И никогда не ошибался. Жовтяк пережевывал всем известные истины, критиковал начальство не выше завоблфинотделом, в президиуме перешептывались, писали друг другу записки, в зале стоял ровный, неумолкающий шум голосов. А Жовтяк, ни на что не обращая внимания, говорил и говорил о своих койко-днях, множил средне-годовые койки на количество дней в году, производил анализ коечного фонда, называл среднюю величину второго элемента фунции койки, производил анализ коечной номенклатуры и наконец после третьего продления регламента, с высоко поднятой головой покидал трибуну.
— Зачем это он? — спросил как-то Володя Полунина.
— И терпентин на что-нибудь полезен! — загадочно ответил Пров Яковлевич.
— Какой терпентин? — не понял Володя.
— Почитайте «Плоды раздумья» Козьмы Пруткова, У него же сказано: «Усердие все превозмогает». И еще есть один краткий афоризм: «Козыряй!»
С грустной усмешкой Полунин отвернулся от Володи.
Студентов, особенно тех, про которых говорили, что они способные, Жовтяк ласкал.
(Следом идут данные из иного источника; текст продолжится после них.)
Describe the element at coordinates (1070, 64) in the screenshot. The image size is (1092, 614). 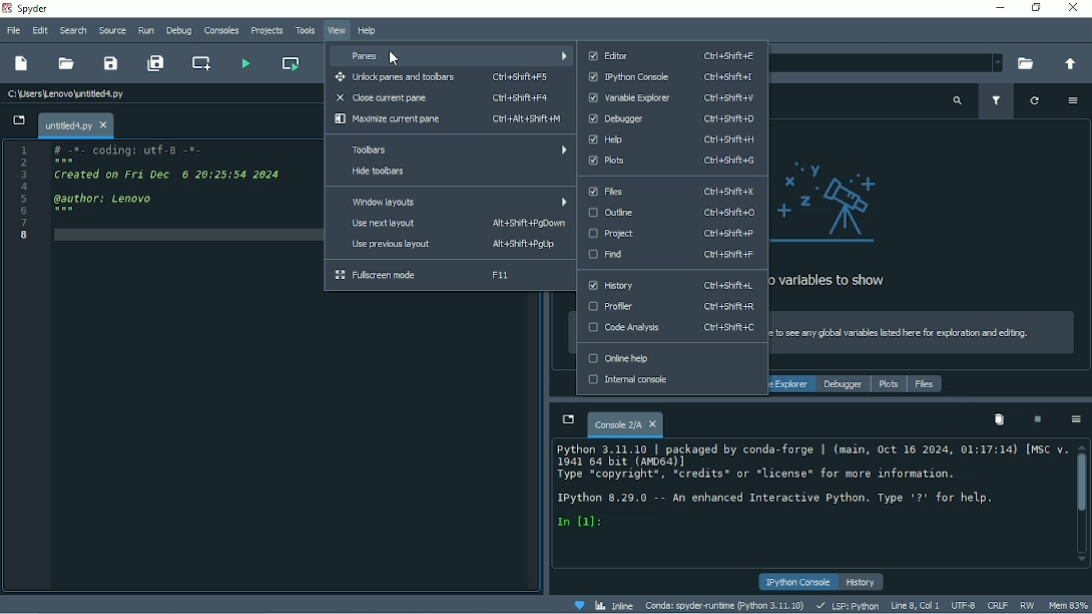
I see `Change to parent directory` at that location.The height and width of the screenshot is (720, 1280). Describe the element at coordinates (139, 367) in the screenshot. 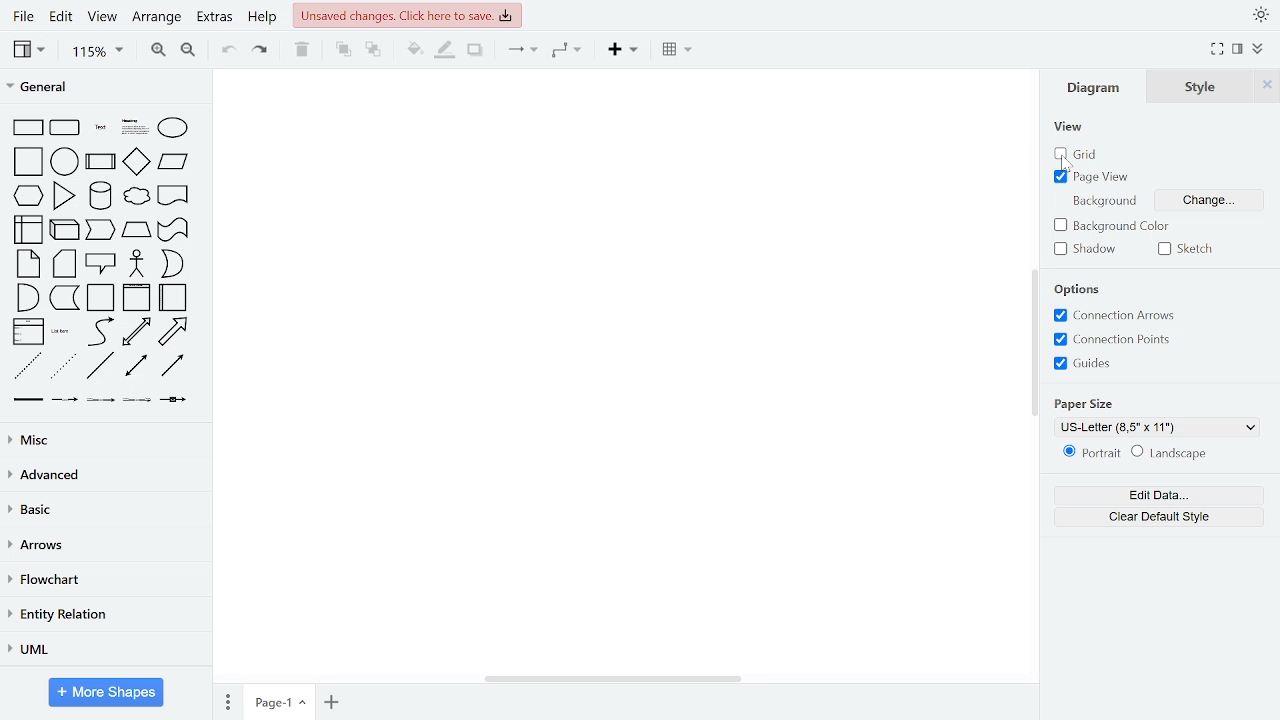

I see `bidirectional connector` at that location.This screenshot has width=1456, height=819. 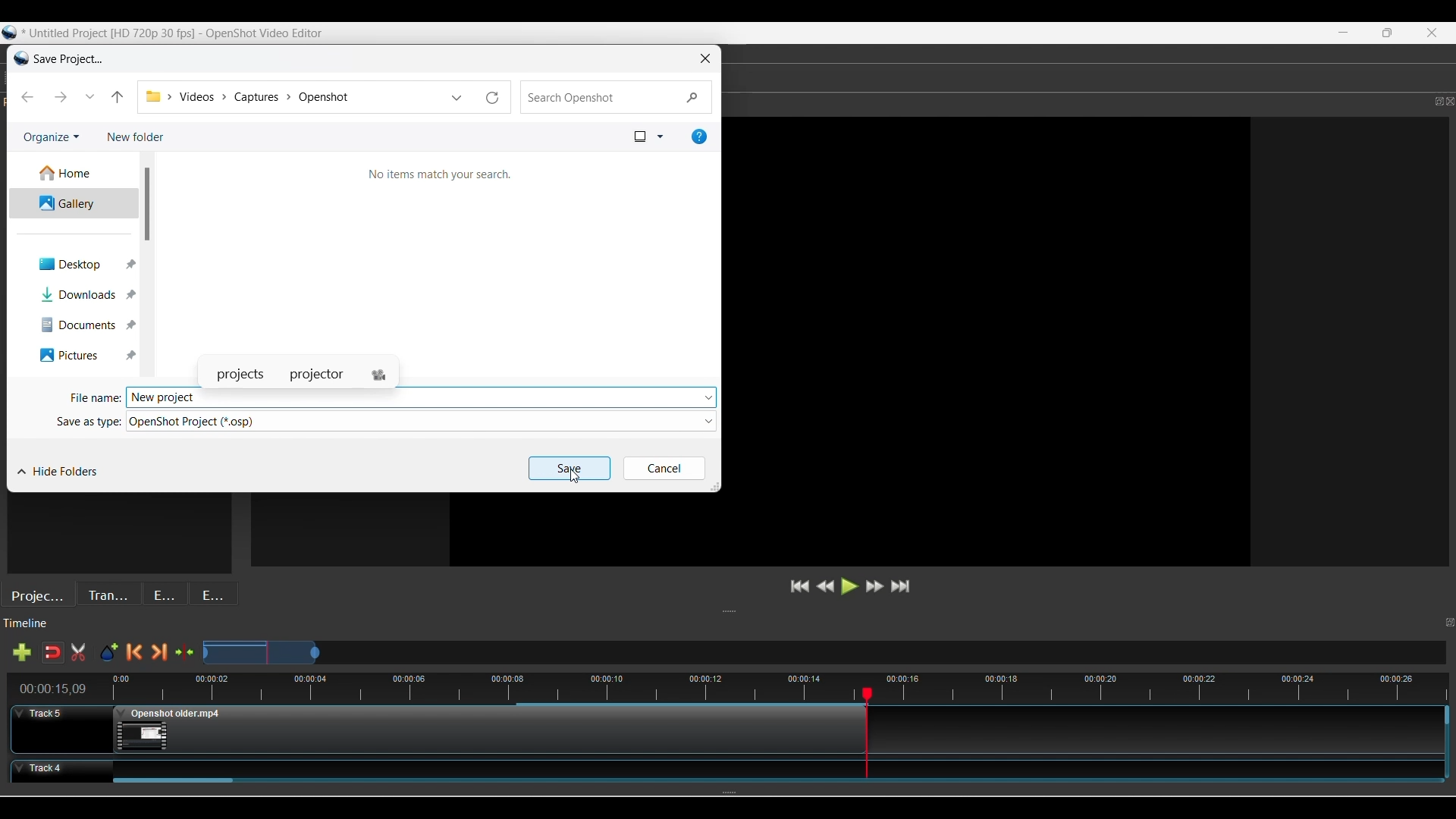 I want to click on Software logo, so click(x=18, y=59).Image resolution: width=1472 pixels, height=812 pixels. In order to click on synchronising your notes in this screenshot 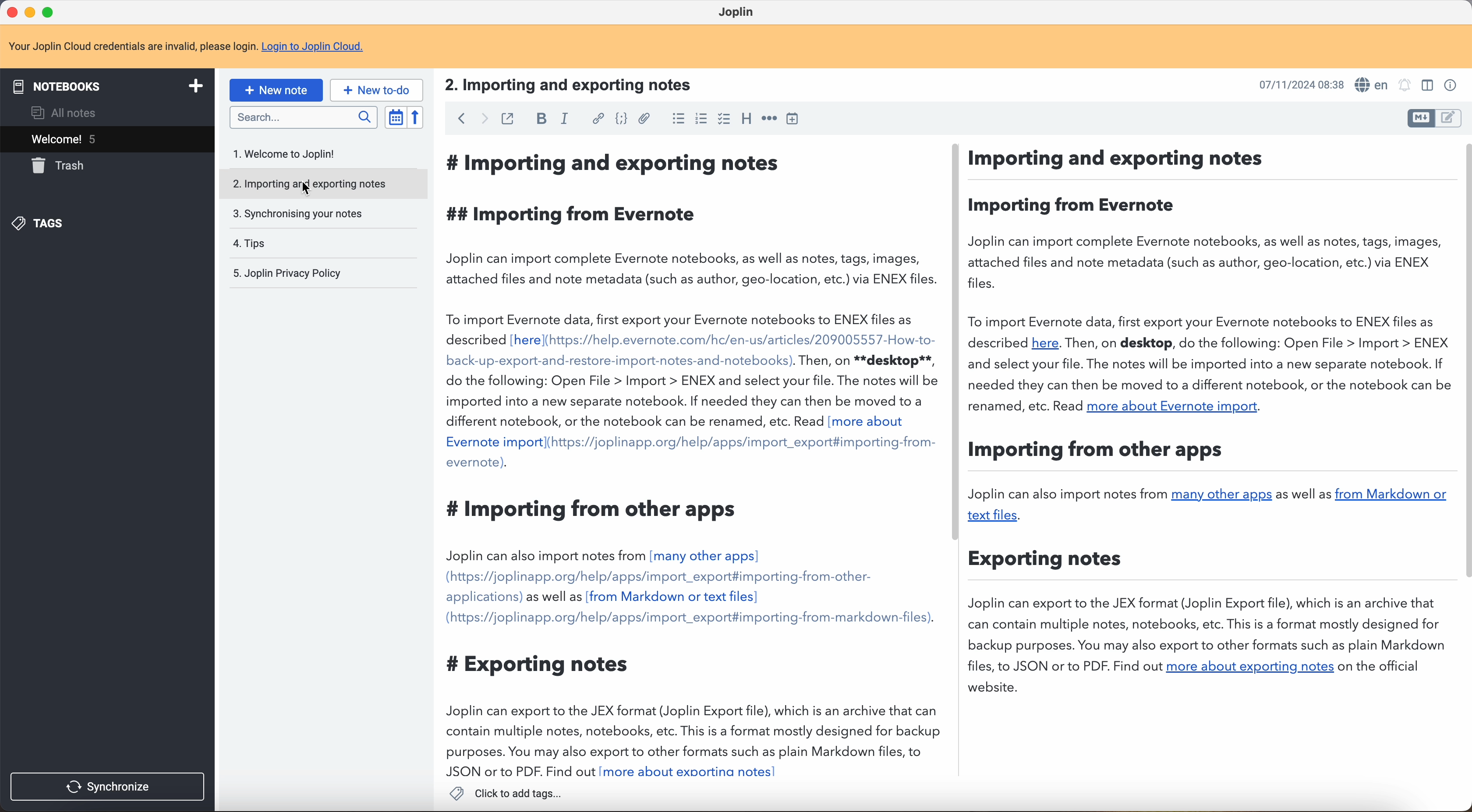, I will do `click(298, 213)`.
Ласкал и Женьку Степанова — редактора институтской газеты. Ласкал и сурового Пыча-Старика — на всякий случай: его тревожило, когда он чувствовал неодобрение, пусть даже молчаливое. Но больше всех ласкал он Володю, и потому, что о Володе говорили как об очень способном студенте, и еще потому, что Володя на него смотрел невыносимо неприязненно. Но как ни ласкал Геннадий Тарасович хмурого Устименку, тот быстро раскусил велеречивого профессора и невзлюбил его так же бурно и пылко, как полюбил строгого и невеселого Постникова. А может быть, и не раскусил Володя Жовтяка, а просто со свойственной ему наблюдательностью заметил особую, подчеркнутую вежливость, даже насмешливую галантность Полунина по отношению к шефу хирургической клиники.